* Texto para leer *
┄┄┄┄┄┄

Luego nos dice don Rafael Aguado unos datos interesantes de las campanas que han de voltear en el Miguelete. Son éstas en nÚmero de once y se llaman María, Jaime, Manuel, Andrés, Vicente, Narciso, Bárbara, Pablo, Andrés, Catalina, Violante y Ursula.

Es una prole metálica bastante numerosa.

Para citarlas, reteniéndolas en la memoria, nos dice el señor Aguado que existe una especie de copla valenciana antiquísima, cuyos versos son los nombres de las campanas:

Ursuleta y Violant,
San Narcís y Catalina,
Bárbera, Visent, Andreu,
Chaumet, Manuel y Maria.

Observamos que en la copla está excluida la campana Pablo; si bien no hemos podido averiguar si es que Pablo “nació” después que la copla, o si es que el coplero estaba reñido con Pablo.

┄┄┄┄┄┄

* Tareas *
A) Según el texto sobre las campanas del Miguelete, ¿qué campana no aparece en la copla valenciana?
B) Repite del texto sobre las campanas del Miguelete el fragmento que va de "Luego nos dice" a "metálica bastante numerosa.", ambos incluidos.

* Material proporcionado *
┄┄┄┄┄┄

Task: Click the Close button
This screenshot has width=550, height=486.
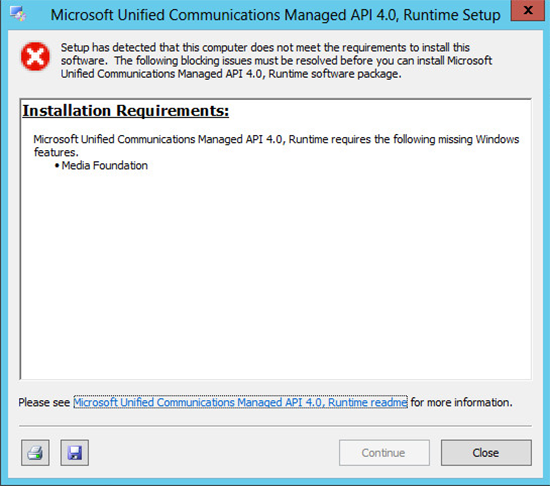Action: pyautogui.click(x=486, y=453)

┄┄┄┄┄┄

* Soluciones *
A) La campana Pablo.

B)
Luego nos dice don Rafael Aguado unos datos interesantes de las campanas que han de voltear en el Miguelete. Son éstas en nÚmero de once y se llaman María, Jaime, Manuel, Andrés, Vicente, Narciso, Bárbara, Pablo, Andrés, Catalina, Violante y Ursula.

Es una prole metálica bastante numerosa.